Extract all of the entries and set them down verbatim.
------ Listed entries ------
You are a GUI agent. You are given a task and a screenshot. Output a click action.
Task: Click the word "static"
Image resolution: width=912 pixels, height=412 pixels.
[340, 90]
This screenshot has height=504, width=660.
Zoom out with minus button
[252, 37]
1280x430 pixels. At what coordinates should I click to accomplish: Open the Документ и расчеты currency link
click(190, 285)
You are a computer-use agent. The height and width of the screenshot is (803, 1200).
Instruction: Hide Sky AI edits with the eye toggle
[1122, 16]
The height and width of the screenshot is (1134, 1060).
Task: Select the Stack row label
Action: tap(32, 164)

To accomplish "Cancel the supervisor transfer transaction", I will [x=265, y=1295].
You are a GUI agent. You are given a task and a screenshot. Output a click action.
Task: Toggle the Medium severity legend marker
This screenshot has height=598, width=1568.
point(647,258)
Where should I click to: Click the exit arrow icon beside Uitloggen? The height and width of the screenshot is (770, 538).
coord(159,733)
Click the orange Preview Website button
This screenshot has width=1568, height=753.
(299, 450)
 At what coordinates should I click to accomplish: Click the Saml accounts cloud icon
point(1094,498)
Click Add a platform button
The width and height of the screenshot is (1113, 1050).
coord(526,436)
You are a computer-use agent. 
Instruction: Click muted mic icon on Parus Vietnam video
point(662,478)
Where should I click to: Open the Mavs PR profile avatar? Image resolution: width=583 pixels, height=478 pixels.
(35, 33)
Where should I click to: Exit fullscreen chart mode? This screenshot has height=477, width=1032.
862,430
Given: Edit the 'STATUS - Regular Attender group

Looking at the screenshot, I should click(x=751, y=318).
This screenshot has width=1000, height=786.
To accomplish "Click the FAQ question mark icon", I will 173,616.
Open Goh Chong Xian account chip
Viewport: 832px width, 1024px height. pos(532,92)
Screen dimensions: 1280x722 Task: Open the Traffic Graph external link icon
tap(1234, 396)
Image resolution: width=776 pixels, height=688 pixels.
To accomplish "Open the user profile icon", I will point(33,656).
------
● Written answer:
You are a GUI agent. You are given a task and a screenshot. Output a click action.
Task: Click the word "static"
Image resolution: width=912 pixels, height=412 pixels.
[340, 90]
This screenshot has height=504, width=660.
Zoom out with minus button
[252, 37]
1280x430 pixels. At what coordinates should I click to accomplish: Open the Документ и расчеты currency link
click(190, 285)
You are a computer-use agent. The height and width of the screenshot is (803, 1200).
Instruction: Hide Sky AI edits with the eye toggle
[1122, 16]
The height and width of the screenshot is (1134, 1060).
Task: Select the Stack row label
Action: tap(32, 164)

To accomplish "Cancel the supervisor transfer transaction", I will [x=265, y=1295].
You are a GUI agent. You are given a task and a screenshot. Output a click action.
Task: Toggle the Medium severity legend marker
This screenshot has height=598, width=1568.
point(647,258)
Where should I click to: Click the exit arrow icon beside Uitloggen? The height and width of the screenshot is (770, 538).
coord(159,733)
Click the orange Preview Website button
This screenshot has width=1568, height=753.
(299, 450)
 At what coordinates should I click to accomplish: Click the Saml accounts cloud icon
point(1094,498)
Click Add a platform button
The width and height of the screenshot is (1113, 1050).
coord(526,436)
You are a computer-use agent. 
Instruction: Click muted mic icon on Parus Vietnam video
point(662,478)
Where should I click to: Open the Mavs PR profile avatar? Image resolution: width=583 pixels, height=478 pixels.
(35, 33)
Where should I click to: Exit fullscreen chart mode? This screenshot has height=477, width=1032.
862,430
Given: Edit the 'STATUS - Regular Attender group

Looking at the screenshot, I should click(x=751, y=318).
This screenshot has width=1000, height=786.
To accomplish "Click the FAQ question mark icon", I will 173,616.
Open Goh Chong Xian account chip
Viewport: 832px width, 1024px height. pos(532,92)
Screen dimensions: 1280x722 Task: Open the Traffic Graph external link icon
tap(1234, 396)
Image resolution: width=776 pixels, height=688 pixels.
To accomplish "Open the user profile icon", I will point(33,656).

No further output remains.